Prima che la pioggia smetta di battere sulle carcasse delle auto, prima che le case crollate a Casamicciola restituiscano i corpi delle vittime, prima che ogni esperto dica la sua sull’ennesima slavina di fango che cola giù dalla montagna, prima di tutto ciò noi già sappiamo cosa è accaduto. La nostra esistenza tra valli e sponde di mare dell’Italia costruita in questi decenni è un’occupazione abusiva. Lo è al di là ed oltre il rispetto delle leggi, dei piani e delle cautele. Lo è oltre il consiglio dei tecnici.
Siamo degli abusivi della realtà, a cui non piace accettare che ciò che è stato lecito e legittimo, e spesso ancora lo è nella lettera delle norme, cozza con i mutamenti che noi stessi abbiamo provocato. I giorni ininterrotti di pioggia dopo mesi di siccità creano un effetto dirompente sulle montagne non abituate ad assorbire le acque pluvie che cadono in un paio di giorni invece che nell’intera stagione. E la natura reagisce come sa. Liberandosi di ciò che non riesce a trattenere, scaraventando tonnellate di fango e detriti verso il mare, le valli e le pianure.
Le case e le strade costruite seguendo la memoria dei luoghi si trovano così improvvisamente sul percorso turbolento che la natura crea per sfogarsi. Inventando nuove strade e nuovi crepacci laddove nessuno poteva immaginare.
E poco importa se i progettisti, i piani regolatori o le norme tecniche hanno deciso che in quei siti tutto era in ordine. La forza del cambiamento che la natura ha in sé non segue leggi, non dà garanzie la legalità. Le Marche, il Cilento, il Pontino ed ora Ischia sono sotto il fango. I morti sono sepolti da metri di melma, inghiottiti nel sonno, nelle case. I vivi sono semplicemente fortunati. Testimoni di ciò che siamo.

Dati mostrati.
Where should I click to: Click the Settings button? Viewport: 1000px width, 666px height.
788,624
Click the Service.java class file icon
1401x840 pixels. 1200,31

Elenco compiti.
[a] Nel testo su Casamicciola, quali territori, oltre a Ischia, vengono detti sotto il fango?
[b] Continua il testo su Casamicciola dopo la sua ultima frase.
Qui i dati non servono a nulla.

Risposte ai compiti.
[a] Le Marche, il Cilento e il Pontino.

[b]
Abusivi di questi luoghi che non comprendiamo più, che spesso non rispettiamo neppure. Sia che ampliamo un patio sottraendo superficie all’erba o che non spendiamo i denari per tenere in ordine boschi e vie dell’acqua, sia che abitiamo case che esistono solo nella loro concretezza di ferro e cemento ma non al catasto, le nostre vite nella natura che ci circonda hanno perso la saggia armonia dei secoli addietro.
Perché i tempi di oggi hanno altri ritmi, i fenomeni della natura sono diversi e la nostra arrogante pretesa di aver diritto a vivere dove e come vogliamo è mortificata da una potenza che non risponde a nessun decreto legge. Non conta tanto se gli effetti climatici siano causati dall’impatto antropico o dall’attività solare, conta solo prendere atto che siamo in fase diversa di manifestazione del clima, un’innegabile e rafforzata violenza dei venti e delle piogge che battono con forza prima ignota e per tempi sconosciuti alla memoria.
Vedrete che nelle prossime ore, pianti i morti della disgrazia, cercati i colpevoli tra presunti abusivi sanati e istituzioni assenti, passato l’annuncio di un piano per il dissesto idrogeologico, torneremo tutti a pensare ad altro. Le piogge non saranno più così battenti e la politica avrà altro da fare, ci saranno altri abusivi di cui preoccuparsi, altre risorse da trovare per altre emergenze.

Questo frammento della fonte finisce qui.